GOAL OF THE EXERCISE: Repeat every line from the start of the entries through the line with "tap(117, 39)", requests included, and shift each coordinate in the answers up by 4. Leave the pictures out.

(Target position records)
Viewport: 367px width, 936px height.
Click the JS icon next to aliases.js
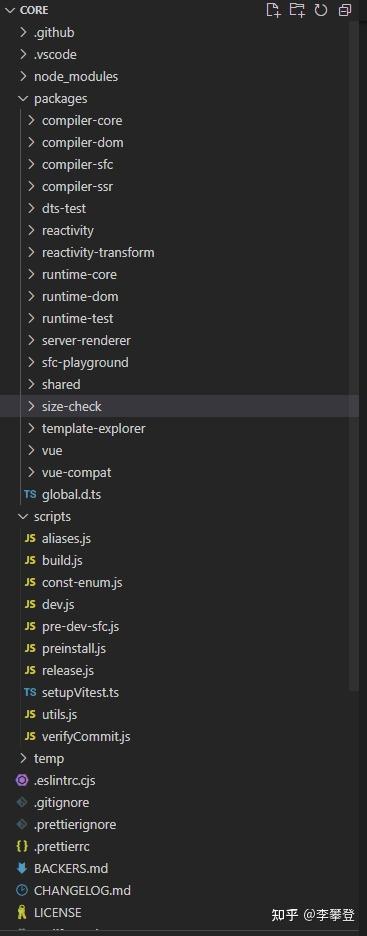(x=30, y=539)
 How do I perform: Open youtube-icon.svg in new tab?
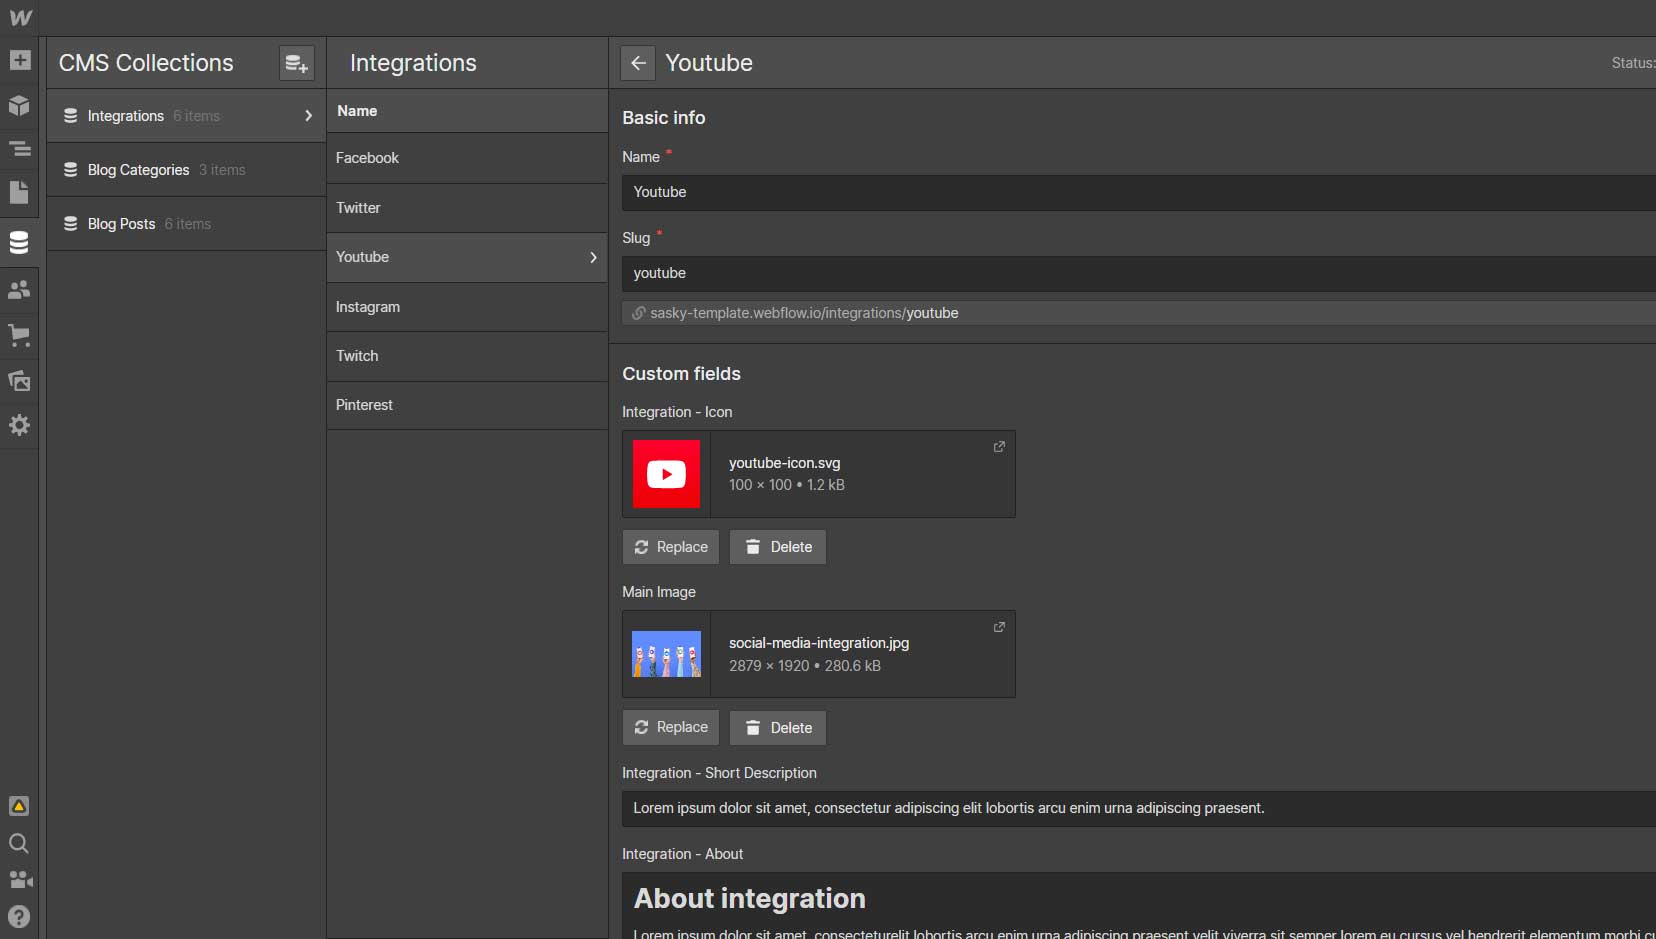[x=999, y=447]
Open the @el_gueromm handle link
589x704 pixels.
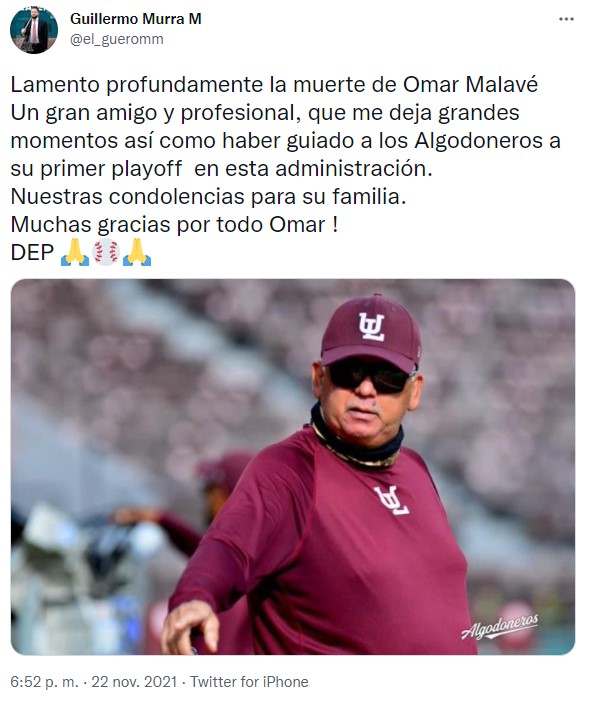tap(117, 39)
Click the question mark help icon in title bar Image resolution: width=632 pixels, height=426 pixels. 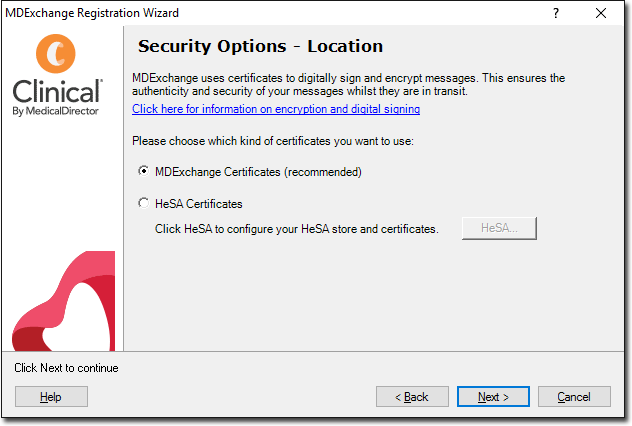pyautogui.click(x=556, y=13)
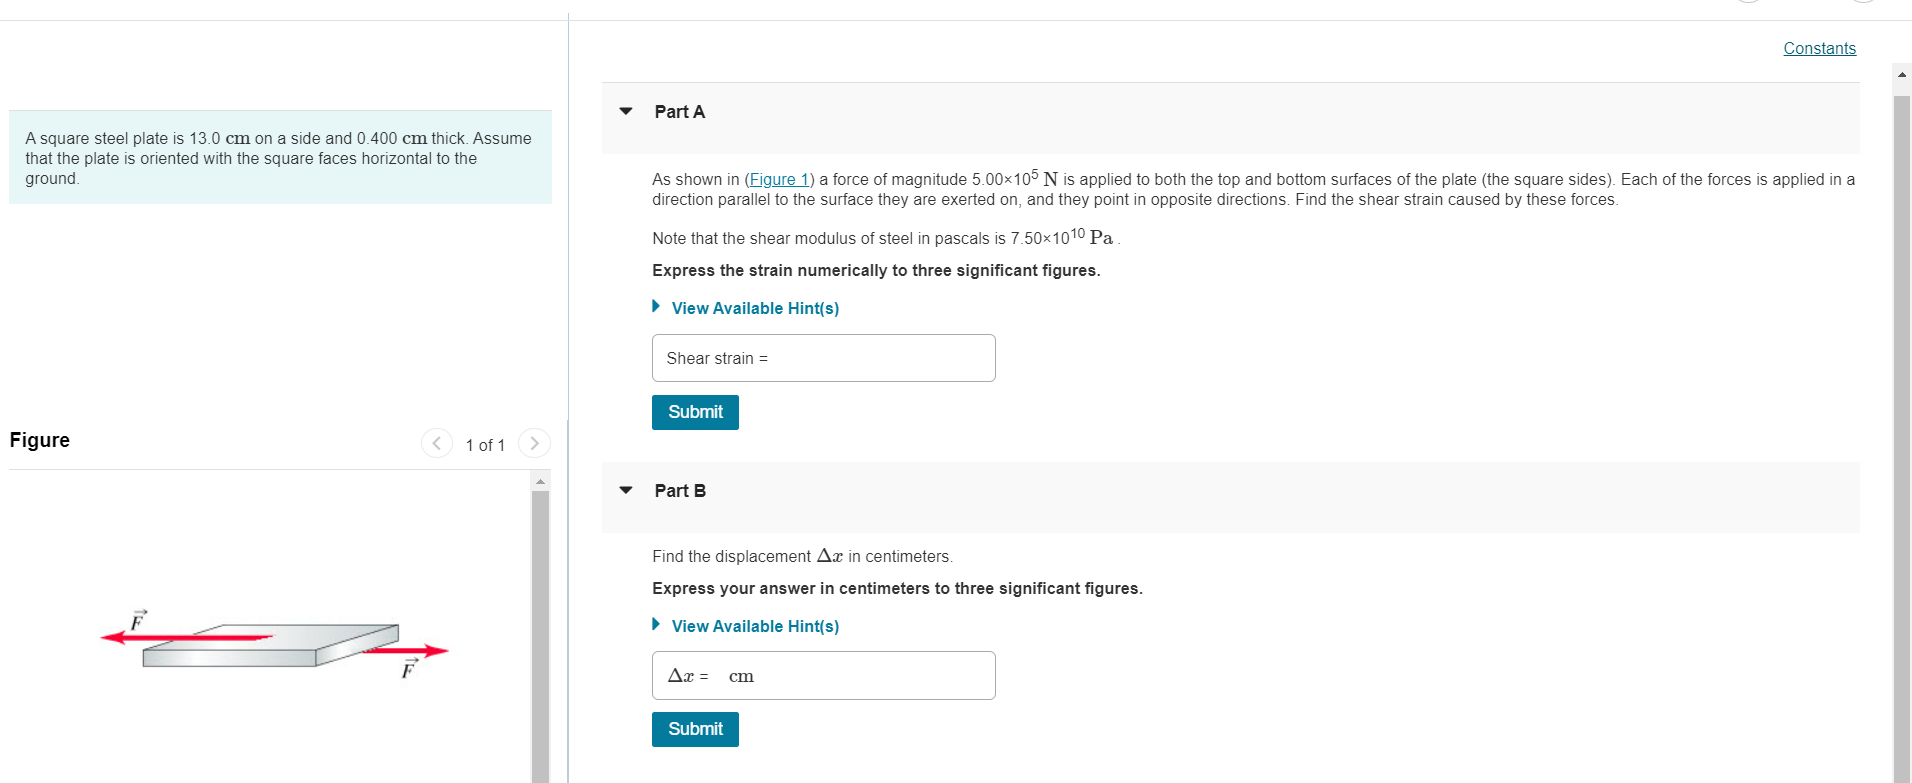Open the Figure 1 link
The image size is (1912, 783).
click(x=779, y=179)
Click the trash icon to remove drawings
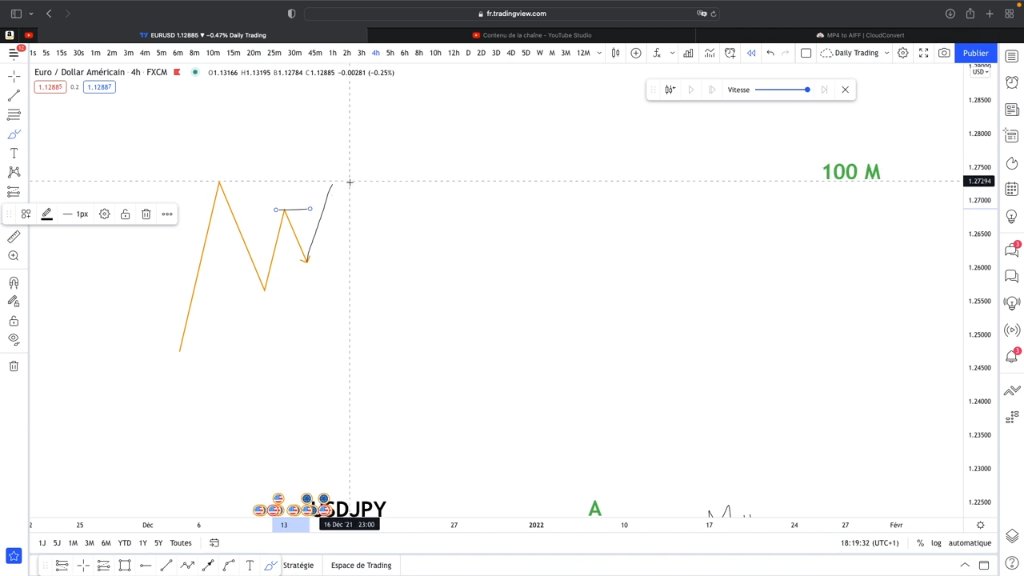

RESULT OF THE EXERCISE:
Viewport: 367px width, 936px height.
Click the JS icon next to aliases.js
(x=34, y=543)
 How do I perform: Open youtube-icon.svg in new tab?
[x=1003, y=451]
Open the @el_gueromm handle link
589x704 pixels.
tap(121, 43)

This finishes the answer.